TRIBUNNEWS.COM, JAKARTA - Komnas Perempuan membeberkan enam pasal dalam RKUHP yang jika diimplementasikan akan menimbulkan over kriminalisasi terhadap kelompok rentan, dalam hal ini anak, perempuan, kelompok miskin, orang dengan disabilitas, masyarakat hukum adat, penghayat kepercayaan, dan sebagainya.
Pertama, pasal 2 ayat (1) dan (2) tentang Hukum yang Hidup di Masyarakat.
Ketua Komnas Perempuan Azriana Manalu menilai masalah dalam pasal tersebut ada pada tidak adanya batasan yang jelas tentang hukum yang hidup dalam masyarakat di tengah beragamnya hukum yang masih berlaku dan berkembang dalam kehidupan di masyarakat.
Menurutnya, hal itu mengakibatkan hilangnya jaminan kepastian hukum sebagai prinsip utama hukum pidana, dan melanggar asas legalitas.
Selain itu, rumusan pasal tersebut akan meningkatkan potensi kesewenangan dalam penegakannya, menyuburkan overkriminalisasi bagi kelompok rentan, dan menjadi pembenar diproduksinya kebijakan daerah yang diskriminatif.
"Kehadiran pasal ini juga akan memperburuk praktik-praktik diskriminatif terhadap perempuan yang selama ini yang sudah berlangsung di masyarakat," kata Azriana ketika dihubungi Tribunnews.com pada Jumat (20/9/2019).
Kedua, pasal 412 tentang Kesusilaan di Muka Umum.
Baca: Massa Mulai Geruduk Gedung KPK, Kepolisian Perketat Pengamanan
Menurutnya, penjelasan frasa “di muka umum” dalam pasal tersebut berpotensi melindungi pihak-pihak yang memiliki privilege untuk menutupi tindak pidana yang mereka lakukan.
"Namun hal itu justru merentankan kelompok miskin karena tempat tinggal dan lokus mobilitasnya yang mudah dilihat, didatangi dan disaksikan oleh pihak-pihak lain," kata Azriana.

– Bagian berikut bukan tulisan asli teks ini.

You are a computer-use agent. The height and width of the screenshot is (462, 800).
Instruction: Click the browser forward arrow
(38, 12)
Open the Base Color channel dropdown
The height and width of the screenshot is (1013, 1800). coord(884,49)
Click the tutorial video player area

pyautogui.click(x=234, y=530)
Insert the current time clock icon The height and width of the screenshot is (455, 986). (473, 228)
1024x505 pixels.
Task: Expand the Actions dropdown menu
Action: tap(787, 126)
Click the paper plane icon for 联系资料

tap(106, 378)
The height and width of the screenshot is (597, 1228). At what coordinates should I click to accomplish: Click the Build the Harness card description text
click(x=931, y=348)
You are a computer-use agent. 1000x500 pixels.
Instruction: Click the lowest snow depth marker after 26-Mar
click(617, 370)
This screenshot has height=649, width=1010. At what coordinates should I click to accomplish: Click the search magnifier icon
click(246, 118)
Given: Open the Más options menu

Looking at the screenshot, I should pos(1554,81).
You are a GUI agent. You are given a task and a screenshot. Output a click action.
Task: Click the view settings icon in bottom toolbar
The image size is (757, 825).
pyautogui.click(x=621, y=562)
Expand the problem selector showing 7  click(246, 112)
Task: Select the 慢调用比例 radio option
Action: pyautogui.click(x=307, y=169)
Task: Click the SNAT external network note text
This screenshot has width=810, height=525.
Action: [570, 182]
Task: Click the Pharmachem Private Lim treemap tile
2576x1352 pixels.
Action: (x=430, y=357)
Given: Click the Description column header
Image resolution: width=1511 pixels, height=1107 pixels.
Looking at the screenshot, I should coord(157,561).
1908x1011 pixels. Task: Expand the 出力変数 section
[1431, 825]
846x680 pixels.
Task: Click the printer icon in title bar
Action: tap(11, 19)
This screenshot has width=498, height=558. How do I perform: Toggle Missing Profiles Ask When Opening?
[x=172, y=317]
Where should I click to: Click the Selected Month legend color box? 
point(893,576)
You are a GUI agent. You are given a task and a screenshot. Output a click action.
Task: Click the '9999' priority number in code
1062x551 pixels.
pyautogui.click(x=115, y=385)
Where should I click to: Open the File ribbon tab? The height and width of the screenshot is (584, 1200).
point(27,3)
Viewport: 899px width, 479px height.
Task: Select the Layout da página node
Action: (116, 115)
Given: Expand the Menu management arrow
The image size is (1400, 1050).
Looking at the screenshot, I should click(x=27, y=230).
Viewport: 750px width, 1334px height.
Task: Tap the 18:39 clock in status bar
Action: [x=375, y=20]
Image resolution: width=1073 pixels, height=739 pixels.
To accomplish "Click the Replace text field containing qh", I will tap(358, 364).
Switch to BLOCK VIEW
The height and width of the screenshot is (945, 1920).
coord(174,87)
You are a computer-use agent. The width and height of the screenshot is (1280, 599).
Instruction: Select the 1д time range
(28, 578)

Ketiga, pasal 414-416 tentang Mempertunjukkan Alat Pencegah Kehamilan dan Alat Pengguguran Kandungan.
Menurutnya, rumusan penjelasan pada pasal itu berpotensi menghalangi inisiatif dan partisipasi masyarakat dalam edukasi kesehatan reproduksi di masyarakat, serta program keluarga berencana.
"Tidak adanya kejelasan siapa yang dimaksud 'relawan dan pejabat yang berwenang' berpotensi mengkriminalisasi pihak-pihak yang melakukan edukasi tentang kesehatan reproduksi dan pencegahan penyakit Infeksi Menular Seksual (IMS) maupun HIV atau AIDS," kata Azriana.
Keempat, pasal 419 tentang Hidup Bersama.
Menurutnya, kriminalisasi hidup bersama sebagai suami istri dalam draft terbaru telah ditambahkan dengan “pengaduan dapat juga diajukan oleh kepala desa atau dengan sebutan lainnya”.